Stored records
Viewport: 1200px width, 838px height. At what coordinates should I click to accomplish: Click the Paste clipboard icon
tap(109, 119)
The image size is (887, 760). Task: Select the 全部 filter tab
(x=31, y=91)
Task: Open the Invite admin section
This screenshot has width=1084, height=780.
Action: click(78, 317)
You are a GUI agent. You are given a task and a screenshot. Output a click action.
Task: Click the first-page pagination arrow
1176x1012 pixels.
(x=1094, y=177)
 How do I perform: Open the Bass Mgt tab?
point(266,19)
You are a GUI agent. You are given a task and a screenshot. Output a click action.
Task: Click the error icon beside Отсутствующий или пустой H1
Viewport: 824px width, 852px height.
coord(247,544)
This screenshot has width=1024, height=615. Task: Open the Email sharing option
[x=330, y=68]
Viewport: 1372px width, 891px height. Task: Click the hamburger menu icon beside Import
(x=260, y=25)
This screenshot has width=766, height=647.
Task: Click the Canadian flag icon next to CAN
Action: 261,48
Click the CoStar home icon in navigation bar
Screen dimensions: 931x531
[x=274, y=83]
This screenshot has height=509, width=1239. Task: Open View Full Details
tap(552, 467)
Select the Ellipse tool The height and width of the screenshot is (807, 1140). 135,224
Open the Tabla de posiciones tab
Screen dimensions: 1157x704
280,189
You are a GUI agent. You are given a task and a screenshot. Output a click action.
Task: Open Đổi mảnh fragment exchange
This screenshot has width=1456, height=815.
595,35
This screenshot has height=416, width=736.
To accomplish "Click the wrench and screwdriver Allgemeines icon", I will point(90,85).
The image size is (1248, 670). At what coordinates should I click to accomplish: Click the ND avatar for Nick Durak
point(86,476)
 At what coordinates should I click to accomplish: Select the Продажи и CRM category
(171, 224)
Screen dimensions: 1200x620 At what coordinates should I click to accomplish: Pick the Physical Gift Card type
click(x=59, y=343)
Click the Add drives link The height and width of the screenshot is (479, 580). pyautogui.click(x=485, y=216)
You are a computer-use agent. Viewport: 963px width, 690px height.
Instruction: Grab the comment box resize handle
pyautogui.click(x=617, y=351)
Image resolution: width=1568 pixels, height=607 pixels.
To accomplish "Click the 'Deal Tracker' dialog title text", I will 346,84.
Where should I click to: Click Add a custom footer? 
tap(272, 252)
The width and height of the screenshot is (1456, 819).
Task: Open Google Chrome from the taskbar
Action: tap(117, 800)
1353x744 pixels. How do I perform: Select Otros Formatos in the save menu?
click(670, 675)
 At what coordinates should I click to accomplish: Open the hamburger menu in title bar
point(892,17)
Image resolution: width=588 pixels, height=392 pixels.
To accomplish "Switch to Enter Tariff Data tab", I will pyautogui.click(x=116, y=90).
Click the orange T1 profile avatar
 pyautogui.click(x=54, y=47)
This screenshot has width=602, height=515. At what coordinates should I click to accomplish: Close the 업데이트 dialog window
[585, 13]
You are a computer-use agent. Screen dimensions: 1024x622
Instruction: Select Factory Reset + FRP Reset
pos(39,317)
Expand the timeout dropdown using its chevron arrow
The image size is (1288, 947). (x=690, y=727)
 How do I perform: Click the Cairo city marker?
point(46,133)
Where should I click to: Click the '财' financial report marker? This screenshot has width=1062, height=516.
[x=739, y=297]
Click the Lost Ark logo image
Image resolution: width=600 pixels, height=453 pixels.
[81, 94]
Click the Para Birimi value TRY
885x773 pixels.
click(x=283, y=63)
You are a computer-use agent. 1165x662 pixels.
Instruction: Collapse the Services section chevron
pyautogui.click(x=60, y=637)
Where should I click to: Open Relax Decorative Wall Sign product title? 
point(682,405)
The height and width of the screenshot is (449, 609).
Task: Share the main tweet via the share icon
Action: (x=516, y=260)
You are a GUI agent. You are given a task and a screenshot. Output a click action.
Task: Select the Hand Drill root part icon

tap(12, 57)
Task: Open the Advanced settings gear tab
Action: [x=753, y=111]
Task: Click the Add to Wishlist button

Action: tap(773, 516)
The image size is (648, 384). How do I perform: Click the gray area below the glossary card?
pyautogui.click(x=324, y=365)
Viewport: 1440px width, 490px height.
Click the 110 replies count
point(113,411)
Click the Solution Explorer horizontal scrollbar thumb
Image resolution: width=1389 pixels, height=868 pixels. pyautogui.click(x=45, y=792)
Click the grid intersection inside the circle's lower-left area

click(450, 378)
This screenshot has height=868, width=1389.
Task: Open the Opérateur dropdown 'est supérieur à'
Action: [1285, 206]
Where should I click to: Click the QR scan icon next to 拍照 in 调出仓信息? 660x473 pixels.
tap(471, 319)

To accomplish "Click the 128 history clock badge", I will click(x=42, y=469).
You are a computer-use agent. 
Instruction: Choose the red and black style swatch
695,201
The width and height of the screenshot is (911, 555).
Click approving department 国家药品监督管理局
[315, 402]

### [Exercise aim]
Would you please write the entries out again in full, exactly as given?

### [Response to the task]
Viewport: 1200px width, 838px height. At what coordinates should I click to accomplish: Click the Paste clipboard icon
tap(109, 119)
The image size is (887, 760). Task: Select the 全部 filter tab
(x=31, y=91)
Task: Open the Invite admin section
This screenshot has width=1084, height=780.
Action: click(78, 317)
You are a GUI agent. You are given a task and a screenshot. Output a click action.
Task: Click the first-page pagination arrow
1176x1012 pixels.
(x=1094, y=177)
 How do I perform: Open the Bass Mgt tab?
point(266,19)
You are a GUI agent. You are given a task and a screenshot. Output a click action.
Task: Click the error icon beside Отсутствующий или пустой H1
Viewport: 824px width, 852px height.
coord(247,544)
This screenshot has width=1024, height=615. Task: Open the Email sharing option
[x=330, y=68]
Viewport: 1372px width, 891px height. Task: Click the hamburger menu icon beside Import
(x=260, y=25)
This screenshot has width=766, height=647.
Task: Click the Canadian flag icon next to CAN
Action: 261,48
Click the CoStar home icon in navigation bar
Screen dimensions: 931x531
[x=274, y=83]
This screenshot has height=509, width=1239. Task: Open View Full Details
tap(552, 467)
Select the Ellipse tool The height and width of the screenshot is (807, 1140). 135,224
Open the Tabla de posiciones tab
Screen dimensions: 1157x704
280,189
You are a GUI agent. You are given a task and a screenshot. Output a click action.
Task: Open Đổi mảnh fragment exchange
This screenshot has width=1456, height=815.
595,35
This screenshot has height=416, width=736.
To accomplish "Click the wrench and screwdriver Allgemeines icon", I will point(90,85).
The image size is (1248, 670). At what coordinates should I click to accomplish: Click the ND avatar for Nick Durak
point(86,476)
 At what coordinates should I click to accomplish: Select the Продажи и CRM category
(171, 224)
Screen dimensions: 1200x620 At what coordinates should I click to accomplish: Pick the Physical Gift Card type
click(x=59, y=343)
Click the Add drives link The height and width of the screenshot is (479, 580). pyautogui.click(x=485, y=216)
You are a computer-use agent. Viewport: 963px width, 690px height.
Instruction: Grab the comment box resize handle
pyautogui.click(x=617, y=351)
Image resolution: width=1568 pixels, height=607 pixels.
To accomplish "Click the 'Deal Tracker' dialog title text", I will 346,84.
Where should I click to: Click Add a custom footer? 
tap(272, 252)
The width and height of the screenshot is (1456, 819).
Task: Open Google Chrome from the taskbar
Action: tap(117, 800)
1353x744 pixels. How do I perform: Select Otros Formatos in the save menu?
click(670, 675)
 At what coordinates should I click to accomplish: Open the hamburger menu in title bar
point(892,17)
Image resolution: width=588 pixels, height=392 pixels.
To accomplish "Switch to Enter Tariff Data tab", I will pyautogui.click(x=116, y=90).
Click the orange T1 profile avatar
 pyautogui.click(x=54, y=47)
This screenshot has width=602, height=515. At what coordinates should I click to accomplish: Close the 업데이트 dialog window
[585, 13]
You are a computer-use agent. Screen dimensions: 1024x622
Instruction: Select Factory Reset + FRP Reset
pos(39,317)
Expand the timeout dropdown using its chevron arrow
The image size is (1288, 947). (x=690, y=727)
 How do I perform: Click the Cairo city marker?
point(46,133)
Where should I click to: Click the '财' financial report marker? This screenshot has width=1062, height=516.
[x=739, y=297]
Click the Lost Ark logo image
Image resolution: width=600 pixels, height=453 pixels.
[81, 94]
Click the Para Birimi value TRY
885x773 pixels.
click(x=283, y=63)
You are a computer-use agent. 1165x662 pixels.
Instruction: Collapse the Services section chevron
pyautogui.click(x=60, y=637)
Where should I click to: Open Relax Decorative Wall Sign product title? 
point(682,405)
The height and width of the screenshot is (449, 609).
Task: Share the main tweet via the share icon
Action: (x=516, y=260)
You are a GUI agent. You are given a task and a screenshot. Output a click action.
Task: Select the Hand Drill root part icon

tap(12, 57)
Task: Open the Advanced settings gear tab
Action: [x=753, y=111]
Task: Click the Add to Wishlist button

Action: tap(773, 516)
The image size is (648, 384). How do I perform: Click the gray area below the glossary card?
pyautogui.click(x=324, y=365)
Viewport: 1440px width, 490px height.
Click the 110 replies count
point(113,411)
Click the Solution Explorer horizontal scrollbar thumb
Image resolution: width=1389 pixels, height=868 pixels. pyautogui.click(x=45, y=792)
Click the grid intersection inside the circle's lower-left area

click(450, 378)
This screenshot has height=868, width=1389.
Task: Open the Opérateur dropdown 'est supérieur à'
Action: [1285, 206]
Where should I click to: Click the QR scan icon next to 拍照 in 调出仓信息? 660x473 pixels.
tap(471, 319)

To accomplish "Click the 128 history clock badge", I will click(x=42, y=469).
You are a computer-use agent. 
Instruction: Choose the red and black style swatch
695,201
The width and height of the screenshot is (911, 555).
Click approving department 国家药品监督管理局
[315, 402]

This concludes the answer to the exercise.